Au sommet, elles découvrirent de grandes panières remplies de vêtements de fée. Ensemble, elles se mirent à étendre les étoffes mouillées sur de vastes plaques de roche. La lune se leva lentement, projetant sa lumière argentée pour sécher les tissus. Ce n’étaient que des vêtements de soie, de mousseline, de dentelle, jamais notre petite bergère n’avait touché des tissus aussi doux et délicats.
Une récompense inattendue
Une fois la tâche accomplie, les deux femmes redescendirent le chemin. La bergère s’apprêtait à partir quand la fée l’arrêta : “Attends ! Tout travail mérite une récompense !” Elle remplit alors la poche du tablier de la bergère de feuilles de frêne, fines, sèches et plates comme si elles avaient été repassées, en lui assurant qu’elles avaient une grande valeur. “Voilà ton paiement jeune fille et merci,” dit-elle avec un sourire. Perplexe, mais polie, la bergère accepta le présent, remercia la fée et continua son chemin avec ses moutons.
En route vers son village, les moutons commencèrent à s’éparpiller. La jeune bergère, tentant de rassembler son troupeau, trouva la poche de son tablier trop lourde et gênante pour courir ; celle-ci tapait contre ses genoux et elle manquait de tomber à chaque pas. Pensant que les feuilles étaient sans importance, elle décida alors de les jeter, ne se doutant pas de leur véritable nature.
De retour au chalet…
Lorsqu’elle eut enfin rassemblé ses moutons, elle retrouva le chalet dans lequel vivait sa grand-mère qui l’attendait.

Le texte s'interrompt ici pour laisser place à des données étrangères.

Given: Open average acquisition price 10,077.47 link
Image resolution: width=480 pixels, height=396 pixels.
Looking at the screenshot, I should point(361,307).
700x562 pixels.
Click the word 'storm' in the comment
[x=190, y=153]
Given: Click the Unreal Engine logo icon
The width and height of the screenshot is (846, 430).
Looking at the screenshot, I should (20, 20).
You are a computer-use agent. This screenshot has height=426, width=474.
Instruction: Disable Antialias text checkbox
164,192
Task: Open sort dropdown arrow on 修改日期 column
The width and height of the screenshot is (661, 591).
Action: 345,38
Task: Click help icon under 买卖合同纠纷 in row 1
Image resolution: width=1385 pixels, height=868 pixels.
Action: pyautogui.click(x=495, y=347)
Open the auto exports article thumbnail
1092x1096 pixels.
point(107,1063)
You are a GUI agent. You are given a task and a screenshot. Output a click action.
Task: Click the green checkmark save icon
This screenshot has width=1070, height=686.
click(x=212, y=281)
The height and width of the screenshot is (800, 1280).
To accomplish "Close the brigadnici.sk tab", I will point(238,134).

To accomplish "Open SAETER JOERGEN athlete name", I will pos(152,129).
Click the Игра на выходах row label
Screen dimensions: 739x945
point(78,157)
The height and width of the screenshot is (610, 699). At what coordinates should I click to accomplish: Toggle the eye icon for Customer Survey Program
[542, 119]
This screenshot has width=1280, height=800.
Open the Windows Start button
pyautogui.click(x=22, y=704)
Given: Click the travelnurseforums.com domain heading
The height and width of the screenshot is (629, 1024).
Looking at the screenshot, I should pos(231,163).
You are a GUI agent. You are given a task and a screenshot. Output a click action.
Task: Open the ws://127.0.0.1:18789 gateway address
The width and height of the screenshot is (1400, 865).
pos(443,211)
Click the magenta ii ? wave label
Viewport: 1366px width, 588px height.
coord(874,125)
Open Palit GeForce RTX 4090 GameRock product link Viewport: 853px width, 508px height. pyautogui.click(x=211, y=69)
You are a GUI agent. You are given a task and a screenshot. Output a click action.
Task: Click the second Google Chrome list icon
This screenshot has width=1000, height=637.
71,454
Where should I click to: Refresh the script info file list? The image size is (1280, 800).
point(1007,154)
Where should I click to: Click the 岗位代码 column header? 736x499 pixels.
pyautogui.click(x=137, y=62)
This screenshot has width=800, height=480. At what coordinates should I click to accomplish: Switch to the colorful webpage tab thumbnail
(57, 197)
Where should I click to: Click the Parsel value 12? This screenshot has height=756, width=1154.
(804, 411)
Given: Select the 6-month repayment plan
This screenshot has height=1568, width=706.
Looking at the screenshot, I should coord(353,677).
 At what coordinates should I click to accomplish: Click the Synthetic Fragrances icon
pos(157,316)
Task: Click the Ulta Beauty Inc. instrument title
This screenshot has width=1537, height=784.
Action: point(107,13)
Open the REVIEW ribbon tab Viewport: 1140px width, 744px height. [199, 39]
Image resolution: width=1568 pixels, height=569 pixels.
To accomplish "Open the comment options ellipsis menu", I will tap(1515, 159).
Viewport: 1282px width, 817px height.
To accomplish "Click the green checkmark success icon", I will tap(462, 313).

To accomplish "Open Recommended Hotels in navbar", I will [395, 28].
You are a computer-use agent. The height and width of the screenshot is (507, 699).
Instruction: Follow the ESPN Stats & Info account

À l’heure du dîner, elle allait partager la soupe quand elle plongea les mains dans sa poche. Elle alors sentit quelque chose de dur et sortit soudain trois petites pièces d’or de son tablier. Trois feuilles, oubliées au fond de sa poche, s’étaient transformées en Louis d’or. Ébahie, la grand-mère regarda les pièces et demanda à sa petite-fille : “Mais d’où les sors-tu ?!” La petite bergère commença alors à raconter sa rencontre avec la fée, le linge étendu et le tas de feuilles en remerciement.
Sans perdre une minute, les deux femmes prirent une vieille lanterne et remontèrent le long du chemin. La bergère se rappelait très bien l’endroit où elle avait vidé son tablier et elle rêvait déjà de ce tas de Louis d’or. Mais, en arrivant sur place, les deux femmes ne virent ni feuilles, ni pièces. Elles cherchèrent toute la nuit, mais en vain, celles-ci avaient déjà disparu, emportées par le vent…
La morale de la légende
La légende de l’Or des Fées nous enseigne plusieurs leçons : l’importance de la générosité et la valeur des petits gestes. Chaque acte de gentillesse peut venir sous une forme inattendue, nous rappelant de ne jamais sous-estimer les petits dons.